De internationale Wereldvoedseldag (16 oktober) die jaarlijks wordt georganiseerd op initiatief van de Voedsel- en Landbouworganisatie (FAO) van de Verenigde Naties vraagt aandacht voor voedselzekerheid in de wereld. Van oudsher gaat het dan over het wereldvoedselprobleem. Is er wel voldoende voedsel beschikbaar is om de groeiende wereldbevolking van eten te voorzien? Vanwege de klimaatsverandering komt ook duurzame voedselproductie steeds hoger op de agenda. Dit jaar wordt speciaal aandacht gevraagd voor de noodzaak om de toegang tot voedsel te verbeteren.

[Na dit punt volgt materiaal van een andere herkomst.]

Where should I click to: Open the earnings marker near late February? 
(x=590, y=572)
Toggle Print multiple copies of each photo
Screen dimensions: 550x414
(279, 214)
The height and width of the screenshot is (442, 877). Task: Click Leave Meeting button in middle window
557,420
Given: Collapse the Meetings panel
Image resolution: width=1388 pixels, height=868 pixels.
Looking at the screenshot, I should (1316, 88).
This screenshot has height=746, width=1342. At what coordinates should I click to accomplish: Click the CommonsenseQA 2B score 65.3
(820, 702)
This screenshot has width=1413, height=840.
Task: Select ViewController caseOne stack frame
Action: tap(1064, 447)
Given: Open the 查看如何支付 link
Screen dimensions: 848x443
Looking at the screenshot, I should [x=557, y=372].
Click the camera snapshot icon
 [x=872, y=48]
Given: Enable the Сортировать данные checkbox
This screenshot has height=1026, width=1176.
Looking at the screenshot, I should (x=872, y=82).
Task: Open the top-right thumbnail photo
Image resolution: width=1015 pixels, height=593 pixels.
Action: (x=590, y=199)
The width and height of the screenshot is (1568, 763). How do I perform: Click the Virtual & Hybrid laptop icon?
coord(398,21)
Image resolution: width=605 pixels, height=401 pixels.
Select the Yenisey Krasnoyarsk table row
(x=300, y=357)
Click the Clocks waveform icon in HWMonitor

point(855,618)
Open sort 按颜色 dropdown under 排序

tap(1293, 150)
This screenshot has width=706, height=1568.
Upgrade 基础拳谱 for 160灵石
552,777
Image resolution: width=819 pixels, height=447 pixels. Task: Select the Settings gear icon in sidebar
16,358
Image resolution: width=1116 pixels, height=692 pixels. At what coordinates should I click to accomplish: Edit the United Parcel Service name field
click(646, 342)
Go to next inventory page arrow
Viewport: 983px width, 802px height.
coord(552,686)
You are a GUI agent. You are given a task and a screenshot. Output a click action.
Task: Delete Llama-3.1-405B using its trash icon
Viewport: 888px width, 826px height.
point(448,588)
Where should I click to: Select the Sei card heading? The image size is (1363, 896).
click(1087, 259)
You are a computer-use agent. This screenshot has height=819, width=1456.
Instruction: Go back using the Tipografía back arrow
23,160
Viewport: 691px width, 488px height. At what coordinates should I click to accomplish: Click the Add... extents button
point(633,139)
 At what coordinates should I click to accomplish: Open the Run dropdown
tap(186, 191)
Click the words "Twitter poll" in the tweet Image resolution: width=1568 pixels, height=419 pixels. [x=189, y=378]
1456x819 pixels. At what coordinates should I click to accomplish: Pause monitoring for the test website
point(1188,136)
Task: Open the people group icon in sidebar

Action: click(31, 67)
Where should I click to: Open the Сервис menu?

Voldoende voedsel produceren
Terwijl de technische mogelijkheden om voldoende voedsel te produceren aanwezig lijken te zijn, blijkt het veel moeilijker om dit voedsel op de juiste plaats en tijd beschikbaar te krijgen en ook voor armere bevolkingsgroepen toegankelijk te maken. De snelle voortgang van de verstedelijking voegt daar een extra uitdaging aan toe. Terwijl nu ruim de helft van de wereldbevolking in steden woont, wordt verwacht dat in 2050 tweederde van de mensen in steden woont en werkt. Ook het aantal mega-steden (met meer dan 10 miljoen inwoners) is de afgelopen 25 jaar toegenomen van 10 naar 28, en naar verwachting worden dat er 41 in 2030.
Transport voedsel
Stedelijke bevolking ander voedselpatroon
De stedelijke bevolking neemt ook snel een heel ander voedingspatroon aan. Het traditionele dieet waarin granen en knolgewassen een hoofdrol spelen wordt in hoog tempo vervangen. Het nieuwe voedingspakket bevat veel meer suikers, vetten en dierlijke eiwitten. Supermarktketens maken in veel ontwikkelingslanden een onstuimige groei door. In Afrika wordt een kwart van alle voedsel in supermarkten gekocht, terwijl dit aandeel in Oost-Azië al het dubbele bedraagt. Ook de consumptie van verwerkt en voorverpakt voedsel neemt snel toe, vooral onder mensen met lage inkomens en dubbele banen. Ook wordt het bezoek aan fast food restaurants steeds populairder.
Het wereldvoedselprobleem krijgt een geheel ander gedaante.
Wereldvoedselprobleem
Lees meer over dit onderwerp op de website van Wageningen University & Research.
Graag hoor ik uw reactie.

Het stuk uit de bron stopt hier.